Parshat Ki Tisa
Moshe conducts a census by counting each silver half-shekel donated by all men age twenty and over. Moshe is commanded to make a copper laver for the Mishkan. The women donate the necessary metal. The formula of the anointing oil is specified, and G-d instructs Moshe to use this oil only for dedicating the Mishkan, its vessels, Aharon and his sons. G-d selects Bezalel and Oholiav as master craftsmen for the Mishkan and its vessels. The Jewish People are commanded to keep the Sabbath as an eternal sign that G-d made the world. Moshe receives the two Tablets of Testimony on which are written the Ten Commandments. The mixed multitude who left Egypt with the Jewish People panic when Moshe's descent seems delayed, and force Aharon to make a golden calf for them to worship. Aharon stalls, trying to delay them. G-d tells Moshe to return to the people immediately, threatening to destroy everyone and build a new nation from Moshe. When Moshe sees the camp of idol-worship he smashes the tablets and he destroys the golden calf. The sons of Levi volunteer to punish the transgressors, executing 3,000 men. Moshe ascends the mountain to pray for forgiveness for the people, and G-d accepts his prayer. Moshe sets up the Mishkan and G-d's cloud of glory returns. Moshe asks G-d to show him the rules by which he conducts the world, but is granted only a small portion of this request. G-d tells Moshe to hew new tablets and reveals to him the text of the prayer that will invoke Divine mercy. Idol worship, intermarriage and the combination of milk and meat are prohibited. The laws of Pesach, the first-born, the first-fruits, Shabbat, Shavuot and Succot are taught. When Moshe descends with the second set of tablets, his face is luminous as a result of contact with the Divine.

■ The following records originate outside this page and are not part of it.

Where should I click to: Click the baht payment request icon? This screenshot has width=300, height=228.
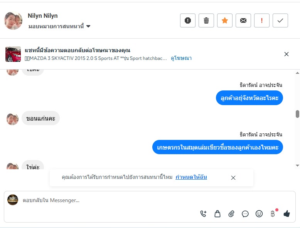click(x=273, y=214)
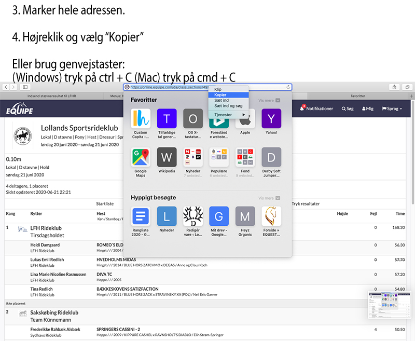Expand Vis mere next to Hyppigt besøgte

pos(269,198)
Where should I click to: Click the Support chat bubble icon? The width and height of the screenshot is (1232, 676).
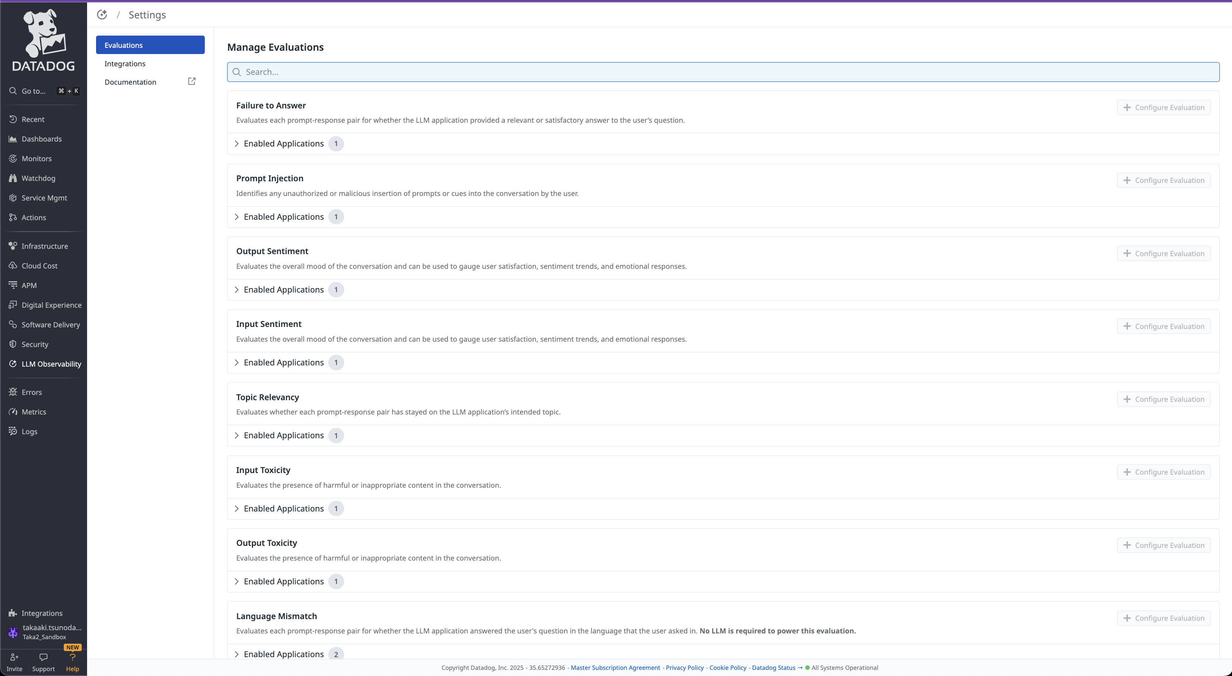tap(43, 658)
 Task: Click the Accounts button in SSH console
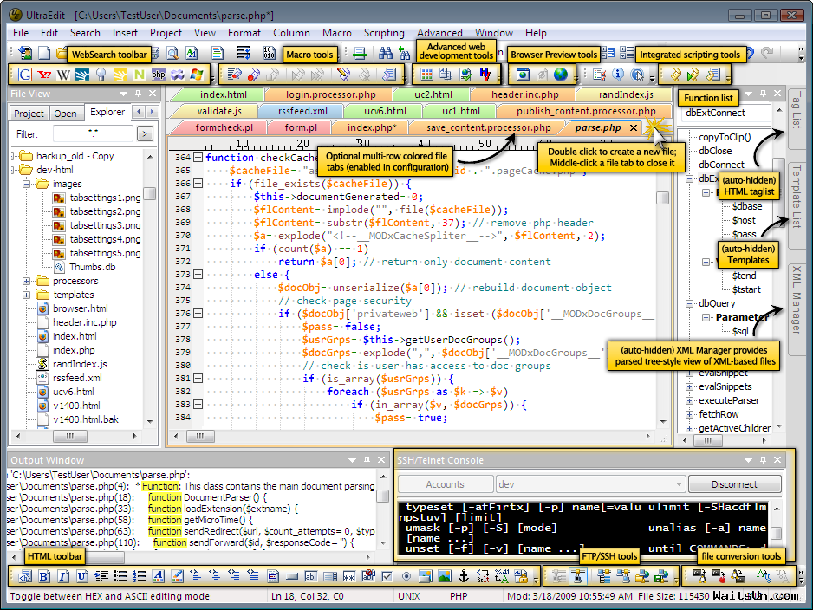(x=446, y=484)
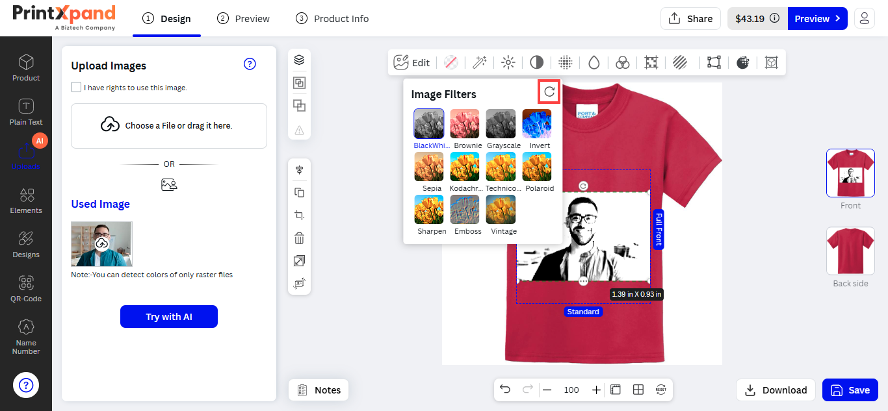
Task: Open the image options three-dot handle
Action: (583, 281)
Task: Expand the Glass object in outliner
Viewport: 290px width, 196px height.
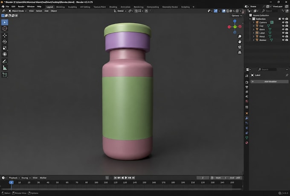Action: tap(254, 29)

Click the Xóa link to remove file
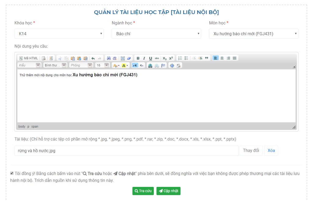[x=271, y=151]
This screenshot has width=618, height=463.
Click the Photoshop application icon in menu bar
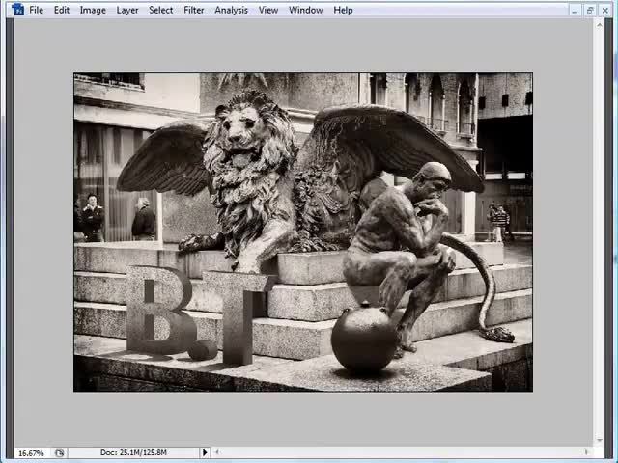click(17, 10)
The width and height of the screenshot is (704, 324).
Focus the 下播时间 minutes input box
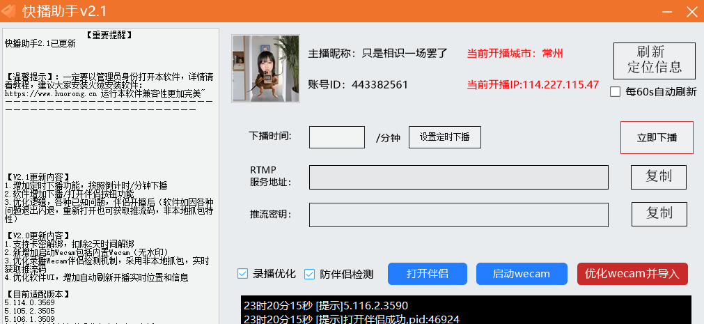pyautogui.click(x=336, y=137)
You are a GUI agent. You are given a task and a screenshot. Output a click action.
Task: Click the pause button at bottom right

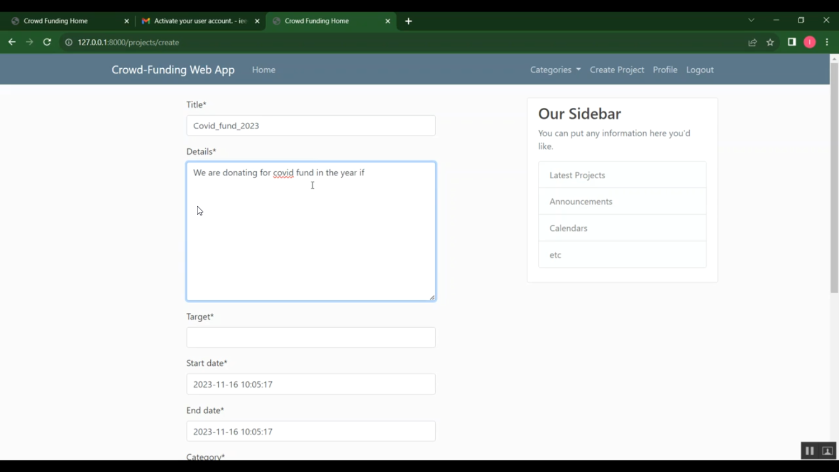[809, 451]
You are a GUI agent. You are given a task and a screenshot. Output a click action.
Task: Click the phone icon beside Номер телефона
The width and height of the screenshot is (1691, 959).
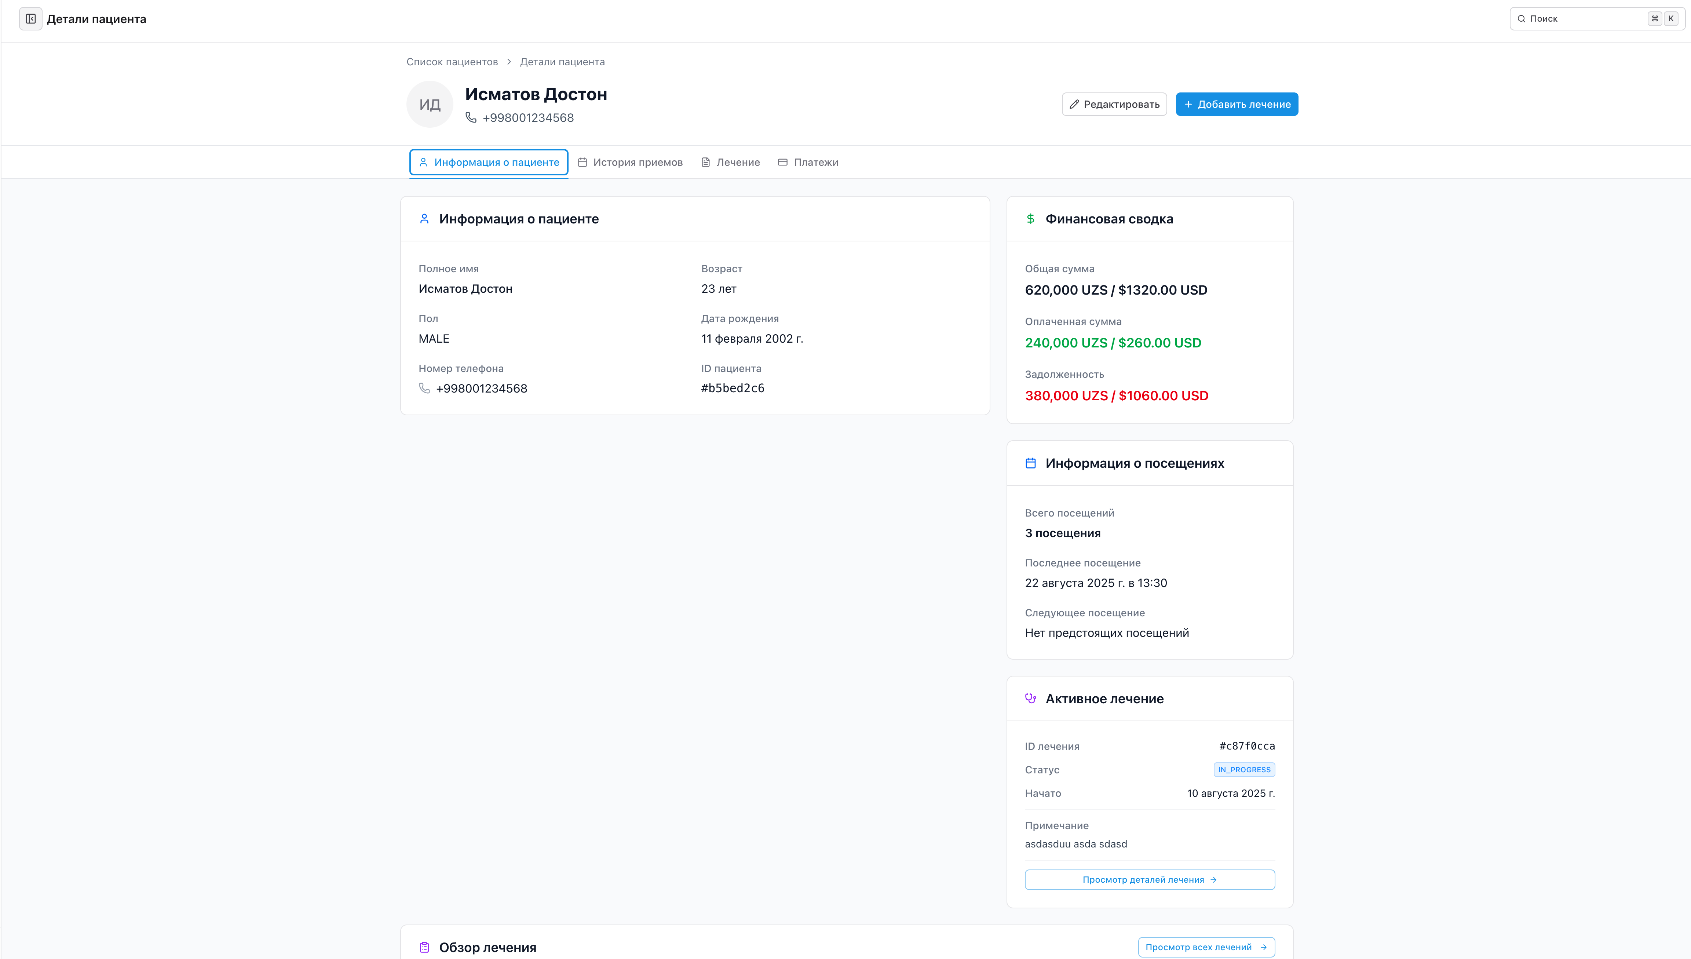point(424,388)
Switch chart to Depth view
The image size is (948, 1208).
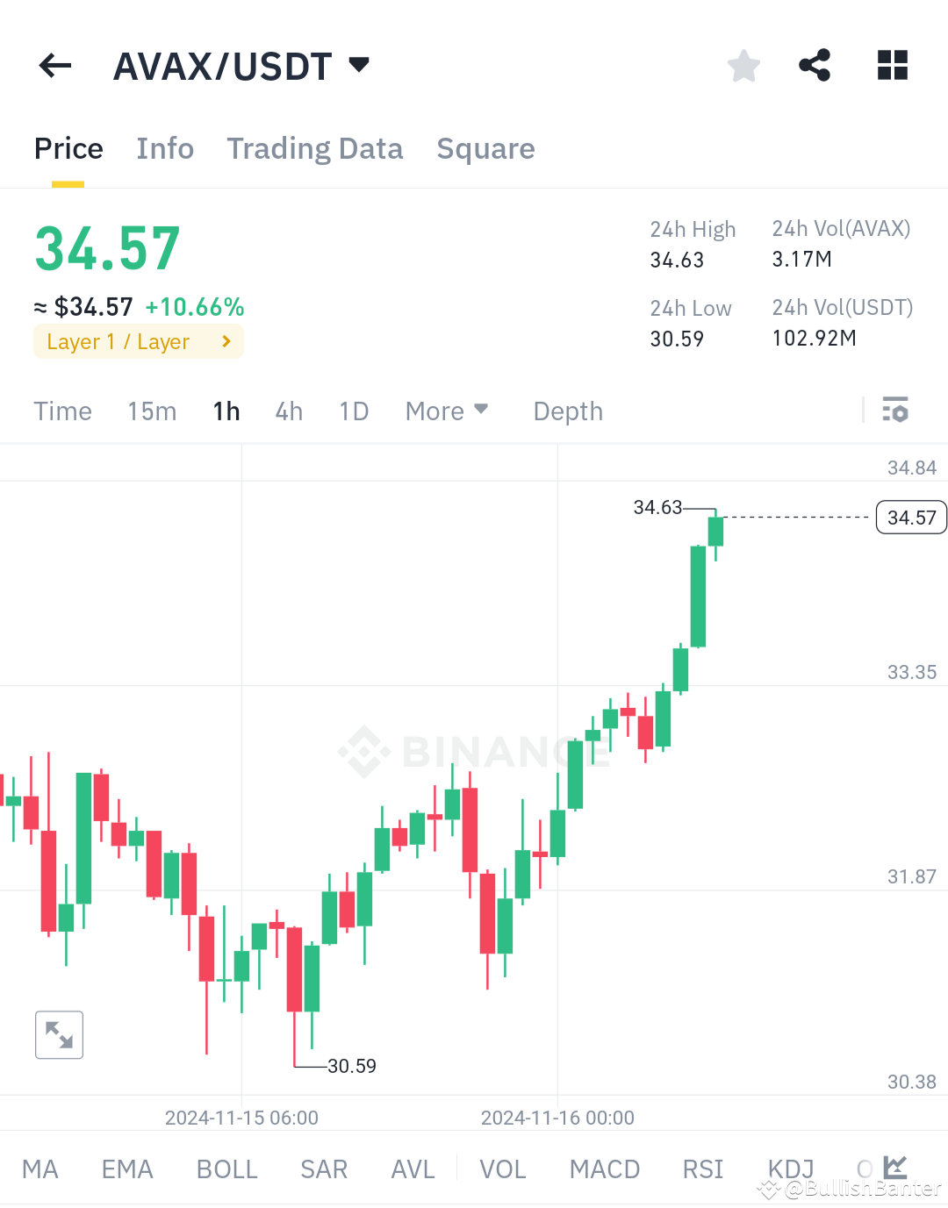click(567, 411)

"When you raise the head of the Children of Yisrael" (30:12)
Why does the Torahs choose the expression raise the head to mean that Moshe should take a census of the Jewish People?
G-d explained to Moshe that the Jewish People had placed their lives in jeopardy by worshipping the golden calf. The process of counting them by the coins they were to donate would "raise their heads," elevate them spiritually from the depths to which they sunk, and earn them atonement from their sin.
Moshe supposed that such atonement would require a coin of a very large denomination indeed. Perhaps it would be a kikar of silver, the equivalent of three thousand silver coins. If not three thousand silver coins, it might be that G-d would demand a coin worth a hundred silver pieces for each. This would be based on the penalty of one hundred silver pieces as the penalty the Torah prescribes for a man who wrongly defames his wifes virtue. Since the Jewish People defamed G-ds name when they proclaimed "These are your gods, Yisrael," this might be the level of the atonement required.
Alternatively, if not a coin worth a hundred silver coins, Moshe surmised that the coin G-d would stipulate might be the equivalent of fifty silver pieces. For that is the penalty that a seducer must pay, and the Jewish People had made idols in defiance of the commandment "You shall have no other gods!"
At the very least, Moshe conjectured, G-d would demand a coin to the value of thirty shekalim. The owner of a goring ox must pay thirty shekels. By worshipping a calf, the Jewish People had traded G-ds glory for the image of a calf.
In the event, Moshes fears were unfounded. G-d said to him "You need not pay Me coins worth a hundred, or fifty, or even thirty silver pieces. All I ask is that you donate one small coin to the value of a half-shekel."
G-d then took a half-shekel coin from under His Throne of Glory, showing to Moshe its size and shape.
"This is the type of coin they shall give," said G-d.
Those half-shekel coins from the census were melted down and used for the silver sockets, the "adonim", that were the foundation for the walls of the Mishkan. In other words, the Mishkan literally stood on the half-shekalim that the Jewish People donated. They were the new basis of G-ds residing amongst them.
Maybe this is one of the reasons that they were called "adonim." Adon means "lord." It is the root of the word that we say to indicate the ineffable four letter name of G-d. In effect the Jewish People, by contributing those half-shekels, were humbling themselves under the supreme L-rdship of G-d which was the new basis of their closeness with Him.
It doesnt take a million dollars to make G-d our "Adon," just a heart that is as broken and humble as a half-shekel.